OpenText unveils its next-gen OT2 hybrid cloud platform

OpenText CEO Mark Barrenechea said the SaaS-based OT2 and their flagship Release 16 will have a long life next to each other.

OpenText’s Mark Barrenechea and Savinay Berry during the keynote demo at Enterprise World 2018 Tuesday.

TORONTO – “We are reborn cloud with OT2, the new pure SaaS platform, all integrated into our business network.” That was how OpenText CEO, CTO and Vice-Chairman Mark Barrenechea summed up his keynote unveiling of OpenText’s new next-generation hybrid-cloud platform in his keynote at the Enterprise World 2018 event here on Tuesday.

OT2 has been discussed openly for over two years at OpenText, where it has been known as Project Banff.

“Project Banff is now OT2,” Barrenechea said. “It is native SaaS, with a ‘one data’ model. We’ve taken our 20 years of experience and integrated into this one data model three separate pieces – platform, services, and applications. We have taken our acquisitions and service-ized them – and created OT2 services, and built new applications on top of them.

“There is a set of workloads that we think is particularly suited for SaaS, like Core and Hightail, and what we have done historically in Archive Center,” he added. “We will incubate and grow that.”

Muhi Majzoub, Executive Vice President, Engineering and IT at OpenText, is scheduled to preview the first generation of transformative applications built on the OpenText OT2 platform in the Wednesday keynote at EnterpriseWorld18. Majzoub indicated that the microservices component part of OT2 is also has great value.

“The OT2 has common components available in Open Source, like Hadoop and Kafka, but the IP is all in the microservices that we have developed,” he said. These include approximately 500 services for content collaboration, security, process automation, and analytics.

Savinay Berry, OpenText’s VP of Cloud Services Development, demoed OT2 during the Tuesday keynote.

“What does this microservices platform, the modern OT2, look like?” he asked the customer audience rhetorically. “All the technologies that you have been using from us, and now all the complexity is hidden behind the scenes, and it is easy to use as a RESTful interface. Very soon, there will be services like Blockchain as well. We have disaggregated all these services into individual components which are easy to consume on the top. As we acquire new technologies, and as you build new applications, they will all be able to communicate with each other.”

Berry demoed the rapid provisioning of the new system, while emphasizing the volume of the services that are part of the platform.

“All these 500 services are now in one place,” he stated.

Berry also stressed that what customers and partners see today will evolve as the product is built out further.

“The UI will be changing,” he said. “This is going to get better.”

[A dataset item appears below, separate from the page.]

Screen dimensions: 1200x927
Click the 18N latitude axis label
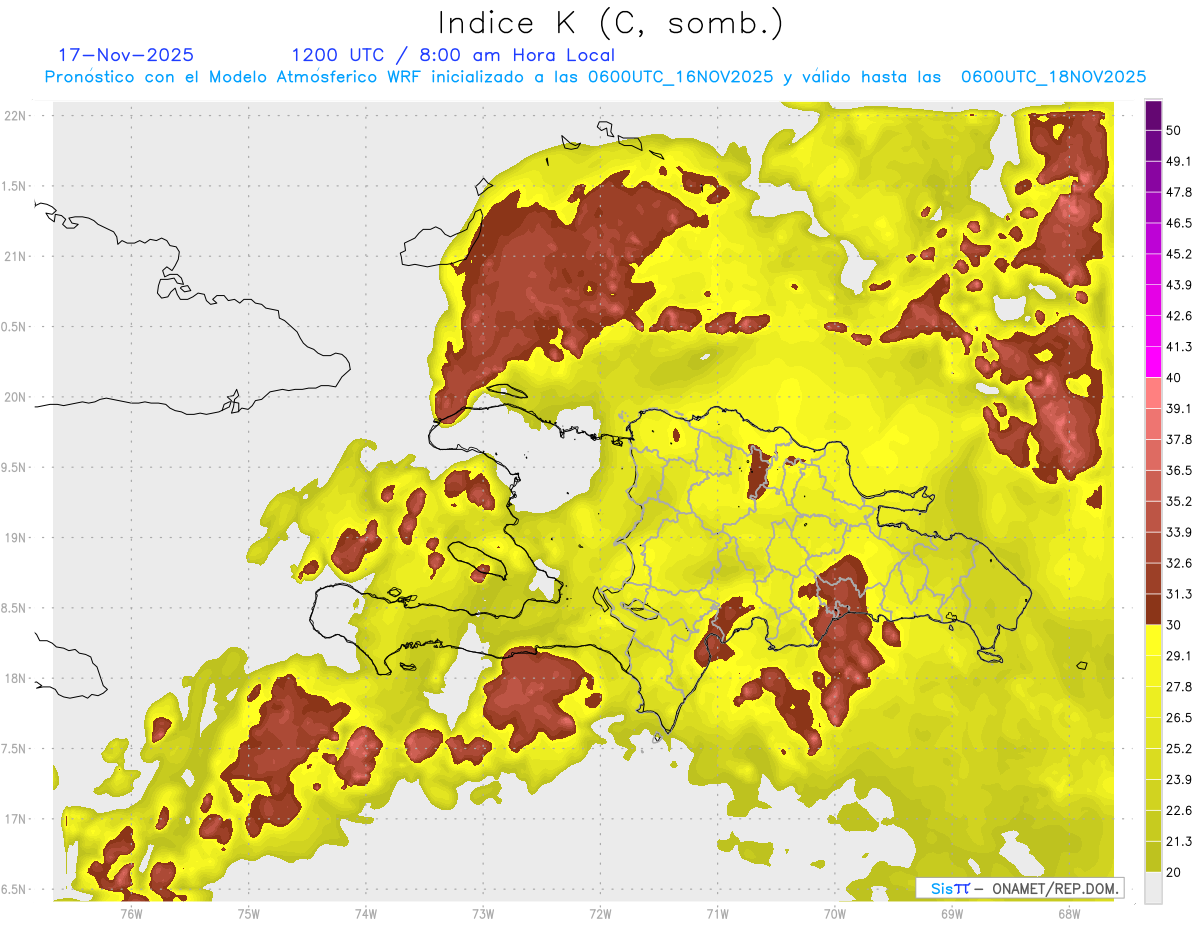(x=16, y=678)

The OpenText OT2 applications will be tightly integrated with OpenText Release 16 to ensure consistency in the OpenText solution, whether it be on-prem or in the hybrid cloud.

“Release 16 and OT2 will have a long life next to each other,” Barrenechea said. “Many of you have asked us to be the hyperscaler for managed services. In the last year, we have become the platform for innovation. Here, our Intelligent and Connected core in real time is provisioning EIM [Enterprise Information Management] in 60-90 seconds in the cloud. You can now provision in the EIM environment what used to take weeks, in about an hour. It’s  hosted, in the cloud, for all our RESTful services.”

OT2 will also be a partner opportunity, at least to some of the more select members of the channel ecosystem, such as the large global systems integrators. While partners can resell and build on top of Release 16, OpenText has previously not made its private cloud available to channel partners. With OT2 this changes, and OpenText adds new pricing and support enablement tools as well.

“There is no doubt an attraction to partners for OT2,” Barrenechea said, describing that is a key motivator behind the offering, although not the only one. “We automate for the Global 10,000. We don’t target the midmarket. We don’t have a midmarket sales force today. This will expand our reach.”